Christians are so pessimistic. Recently, media giant Netflix purchased the rights to the complete Chronicles of Narnia series. That’s right, the entire storyline. All seven books following the adventures of British children in a fantasy-land ruled by a messianic lion. As an avid fan of the books (less-so the Disney movie adaptations), I was thrilled. And then I read the comments. Never, ever, read the comments. Within minutes of the announcement, Christians around the world were openly wondering how Netflix was going to remove the “Christian” elements of the story to make it more palatable. Insert facepalm emoji.
First things first, C.S. Lewis himself said that the Chronicles series was not an allegory. Not everything true of Aslan is true of Christ, and not everything true of the White Witch is true of Satan—on and on, ad infinitum. So to say that the story has “Christian” parts is a shortsighted misunderstanding of what Lewis was doing in this fictional universe. But to go deeper, these comments represent a flawed understanding of the power of story. I believe in stories. They’re like vegetables—integral to our health, but in drastically short supply in most of our lives. Stories feel extraneous to our day-to-day because they don’t present facts. What we think we need are more facts so we can make better decisions that lead to better lives. But what we actually need to do is feel, to believe in something larger than us, to stare down a challenge, to find significance, to practice empathy, to engage a romance.
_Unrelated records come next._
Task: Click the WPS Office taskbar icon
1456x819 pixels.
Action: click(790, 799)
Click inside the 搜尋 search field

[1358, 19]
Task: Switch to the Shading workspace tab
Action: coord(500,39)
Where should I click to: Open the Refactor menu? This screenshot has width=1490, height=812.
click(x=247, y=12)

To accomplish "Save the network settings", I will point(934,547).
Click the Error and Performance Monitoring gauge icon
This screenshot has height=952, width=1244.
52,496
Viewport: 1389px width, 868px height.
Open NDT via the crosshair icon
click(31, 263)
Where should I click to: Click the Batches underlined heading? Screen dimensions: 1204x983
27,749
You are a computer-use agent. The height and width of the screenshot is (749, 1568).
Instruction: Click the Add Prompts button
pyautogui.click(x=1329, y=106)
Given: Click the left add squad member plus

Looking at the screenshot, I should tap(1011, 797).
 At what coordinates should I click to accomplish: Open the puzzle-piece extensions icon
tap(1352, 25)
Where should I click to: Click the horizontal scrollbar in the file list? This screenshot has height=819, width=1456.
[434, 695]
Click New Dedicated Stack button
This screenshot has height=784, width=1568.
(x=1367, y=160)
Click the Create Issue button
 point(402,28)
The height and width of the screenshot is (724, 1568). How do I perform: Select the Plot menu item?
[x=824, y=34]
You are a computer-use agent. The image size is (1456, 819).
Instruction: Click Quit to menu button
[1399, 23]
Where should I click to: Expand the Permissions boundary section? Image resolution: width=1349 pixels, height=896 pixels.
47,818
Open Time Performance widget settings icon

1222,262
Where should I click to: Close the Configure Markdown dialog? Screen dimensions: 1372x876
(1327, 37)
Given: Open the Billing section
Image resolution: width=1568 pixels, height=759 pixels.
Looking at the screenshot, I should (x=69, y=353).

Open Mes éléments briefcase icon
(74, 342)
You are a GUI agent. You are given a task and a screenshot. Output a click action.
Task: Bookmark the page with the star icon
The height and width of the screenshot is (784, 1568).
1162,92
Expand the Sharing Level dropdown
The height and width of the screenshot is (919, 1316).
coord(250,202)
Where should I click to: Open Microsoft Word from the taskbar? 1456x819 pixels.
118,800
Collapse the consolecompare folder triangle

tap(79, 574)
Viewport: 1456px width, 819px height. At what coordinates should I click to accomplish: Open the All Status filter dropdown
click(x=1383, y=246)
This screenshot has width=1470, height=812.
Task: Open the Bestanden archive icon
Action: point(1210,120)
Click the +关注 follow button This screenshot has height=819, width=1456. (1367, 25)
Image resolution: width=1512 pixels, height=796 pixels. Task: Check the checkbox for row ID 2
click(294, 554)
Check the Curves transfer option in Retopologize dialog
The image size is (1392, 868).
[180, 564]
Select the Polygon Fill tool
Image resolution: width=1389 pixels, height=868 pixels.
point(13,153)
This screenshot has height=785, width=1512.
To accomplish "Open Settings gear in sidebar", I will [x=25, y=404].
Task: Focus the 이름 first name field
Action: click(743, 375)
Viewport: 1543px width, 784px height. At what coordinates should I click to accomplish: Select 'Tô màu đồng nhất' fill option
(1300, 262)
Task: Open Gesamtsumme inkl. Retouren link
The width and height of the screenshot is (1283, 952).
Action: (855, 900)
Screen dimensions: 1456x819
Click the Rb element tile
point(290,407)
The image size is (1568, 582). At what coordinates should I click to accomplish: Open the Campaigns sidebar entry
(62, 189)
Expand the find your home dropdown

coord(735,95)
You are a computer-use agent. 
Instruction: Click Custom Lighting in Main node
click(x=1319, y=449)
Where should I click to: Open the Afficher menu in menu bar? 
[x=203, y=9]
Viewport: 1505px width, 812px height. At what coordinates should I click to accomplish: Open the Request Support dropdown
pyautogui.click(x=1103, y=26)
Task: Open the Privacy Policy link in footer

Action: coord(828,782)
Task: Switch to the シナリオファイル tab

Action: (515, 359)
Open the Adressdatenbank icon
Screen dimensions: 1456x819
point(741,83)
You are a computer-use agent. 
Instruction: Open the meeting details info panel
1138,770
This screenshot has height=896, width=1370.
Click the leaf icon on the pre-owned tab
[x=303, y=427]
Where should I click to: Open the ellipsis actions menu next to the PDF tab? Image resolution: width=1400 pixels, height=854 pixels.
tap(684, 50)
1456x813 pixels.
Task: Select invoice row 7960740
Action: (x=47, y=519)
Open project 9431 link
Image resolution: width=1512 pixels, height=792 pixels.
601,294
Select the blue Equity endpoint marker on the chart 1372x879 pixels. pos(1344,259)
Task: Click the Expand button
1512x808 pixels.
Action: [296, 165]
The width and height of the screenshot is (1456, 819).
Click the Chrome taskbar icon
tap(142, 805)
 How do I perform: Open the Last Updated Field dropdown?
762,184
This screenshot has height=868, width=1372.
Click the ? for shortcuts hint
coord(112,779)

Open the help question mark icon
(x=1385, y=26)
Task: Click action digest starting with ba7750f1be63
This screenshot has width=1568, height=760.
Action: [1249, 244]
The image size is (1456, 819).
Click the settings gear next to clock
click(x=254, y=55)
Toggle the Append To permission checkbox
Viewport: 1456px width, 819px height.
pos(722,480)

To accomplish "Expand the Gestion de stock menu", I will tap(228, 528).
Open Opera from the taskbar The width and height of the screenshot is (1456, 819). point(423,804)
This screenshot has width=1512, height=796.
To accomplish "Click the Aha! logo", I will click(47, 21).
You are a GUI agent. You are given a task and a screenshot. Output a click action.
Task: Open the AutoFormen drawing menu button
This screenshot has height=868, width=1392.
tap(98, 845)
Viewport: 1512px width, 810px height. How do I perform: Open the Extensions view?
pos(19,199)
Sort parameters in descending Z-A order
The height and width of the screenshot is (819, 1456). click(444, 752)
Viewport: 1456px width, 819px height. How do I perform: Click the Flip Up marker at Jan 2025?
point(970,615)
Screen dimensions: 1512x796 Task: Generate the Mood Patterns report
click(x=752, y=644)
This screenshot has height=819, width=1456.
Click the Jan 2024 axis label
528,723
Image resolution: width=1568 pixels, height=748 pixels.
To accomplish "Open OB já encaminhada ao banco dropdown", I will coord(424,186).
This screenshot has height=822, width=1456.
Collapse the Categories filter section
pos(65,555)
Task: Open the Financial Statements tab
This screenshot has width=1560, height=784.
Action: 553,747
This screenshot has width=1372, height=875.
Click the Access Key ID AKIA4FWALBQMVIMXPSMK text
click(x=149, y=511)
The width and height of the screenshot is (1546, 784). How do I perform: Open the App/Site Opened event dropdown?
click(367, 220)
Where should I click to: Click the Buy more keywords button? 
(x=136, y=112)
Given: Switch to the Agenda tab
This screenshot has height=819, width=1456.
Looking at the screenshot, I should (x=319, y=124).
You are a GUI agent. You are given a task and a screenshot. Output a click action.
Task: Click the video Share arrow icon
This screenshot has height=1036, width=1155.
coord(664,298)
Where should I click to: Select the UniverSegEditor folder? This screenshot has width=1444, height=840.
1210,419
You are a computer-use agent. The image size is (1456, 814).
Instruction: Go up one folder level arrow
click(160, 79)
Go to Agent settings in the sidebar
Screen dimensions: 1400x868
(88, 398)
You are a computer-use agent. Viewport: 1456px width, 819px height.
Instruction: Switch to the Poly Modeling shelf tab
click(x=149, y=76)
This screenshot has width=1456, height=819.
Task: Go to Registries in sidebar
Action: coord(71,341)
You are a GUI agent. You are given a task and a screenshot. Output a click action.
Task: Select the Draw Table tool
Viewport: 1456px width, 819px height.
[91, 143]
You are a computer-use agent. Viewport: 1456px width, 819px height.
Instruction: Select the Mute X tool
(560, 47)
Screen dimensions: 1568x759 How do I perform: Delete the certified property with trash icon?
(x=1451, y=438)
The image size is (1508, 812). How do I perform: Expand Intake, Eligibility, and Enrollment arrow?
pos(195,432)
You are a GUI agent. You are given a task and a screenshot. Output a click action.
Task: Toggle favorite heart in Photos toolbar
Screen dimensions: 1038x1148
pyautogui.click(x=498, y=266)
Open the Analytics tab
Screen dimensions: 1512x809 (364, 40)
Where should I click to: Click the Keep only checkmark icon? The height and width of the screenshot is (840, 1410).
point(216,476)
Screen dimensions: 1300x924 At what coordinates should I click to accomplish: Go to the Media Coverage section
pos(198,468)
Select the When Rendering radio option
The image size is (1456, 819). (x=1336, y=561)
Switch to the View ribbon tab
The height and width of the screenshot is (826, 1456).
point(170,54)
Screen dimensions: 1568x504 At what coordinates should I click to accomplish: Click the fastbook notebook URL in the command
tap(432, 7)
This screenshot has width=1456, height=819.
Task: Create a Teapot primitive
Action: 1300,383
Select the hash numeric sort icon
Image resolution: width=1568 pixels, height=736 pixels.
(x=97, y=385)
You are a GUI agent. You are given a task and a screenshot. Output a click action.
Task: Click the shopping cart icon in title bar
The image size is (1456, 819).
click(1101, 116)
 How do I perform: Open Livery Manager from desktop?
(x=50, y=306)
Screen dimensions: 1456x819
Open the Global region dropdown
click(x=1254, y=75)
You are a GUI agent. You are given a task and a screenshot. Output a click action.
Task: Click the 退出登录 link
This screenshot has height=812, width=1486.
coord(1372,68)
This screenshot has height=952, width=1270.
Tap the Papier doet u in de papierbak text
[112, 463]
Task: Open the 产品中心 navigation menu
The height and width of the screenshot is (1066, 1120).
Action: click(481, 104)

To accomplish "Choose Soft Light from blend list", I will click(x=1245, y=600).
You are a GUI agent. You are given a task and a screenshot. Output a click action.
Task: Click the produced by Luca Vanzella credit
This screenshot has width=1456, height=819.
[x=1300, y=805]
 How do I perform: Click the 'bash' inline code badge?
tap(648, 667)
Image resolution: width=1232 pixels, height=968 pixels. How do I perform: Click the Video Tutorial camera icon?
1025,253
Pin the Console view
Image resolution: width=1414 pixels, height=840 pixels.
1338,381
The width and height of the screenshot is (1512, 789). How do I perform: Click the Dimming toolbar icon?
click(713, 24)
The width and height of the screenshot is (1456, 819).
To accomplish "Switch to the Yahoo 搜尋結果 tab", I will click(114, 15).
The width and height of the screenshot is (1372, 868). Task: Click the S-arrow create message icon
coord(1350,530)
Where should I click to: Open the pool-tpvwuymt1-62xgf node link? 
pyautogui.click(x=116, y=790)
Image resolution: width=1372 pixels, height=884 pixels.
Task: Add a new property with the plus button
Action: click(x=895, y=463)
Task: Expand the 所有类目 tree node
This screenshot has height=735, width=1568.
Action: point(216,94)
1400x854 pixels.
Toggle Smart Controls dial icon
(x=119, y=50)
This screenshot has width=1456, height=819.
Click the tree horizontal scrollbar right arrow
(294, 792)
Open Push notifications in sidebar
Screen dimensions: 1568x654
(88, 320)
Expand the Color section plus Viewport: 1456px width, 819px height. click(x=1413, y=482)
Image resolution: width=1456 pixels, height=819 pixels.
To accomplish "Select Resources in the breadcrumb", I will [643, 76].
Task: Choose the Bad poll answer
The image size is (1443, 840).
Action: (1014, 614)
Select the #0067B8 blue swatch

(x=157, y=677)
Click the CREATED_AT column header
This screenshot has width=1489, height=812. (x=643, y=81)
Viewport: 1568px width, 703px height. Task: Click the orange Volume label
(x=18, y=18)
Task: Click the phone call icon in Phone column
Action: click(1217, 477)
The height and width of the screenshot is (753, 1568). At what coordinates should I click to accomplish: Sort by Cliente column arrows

News headlines won’t let us do that. Tweets and texts won’t either. But story will, and it does.
I believe the God of the Bible is, among other things, a storyteller. He left a pretty big story for us in the Bible. And a large portion of that ancient book isn’t rules, or wisdom, or prophecy. It’s narrative, just straight-up story. I believe God’s still writing a story that involves each and every one of us. But when we live on a diet of facts and figures, we miss the beauty of the story unfolding all around us. So I celebrate the new relationship between Netflix and Narnia because it means more people falling into stories. And because I believe there is a master storyteller behind every great tale, it means more people stumbling their way to a self-sacrificial messiah.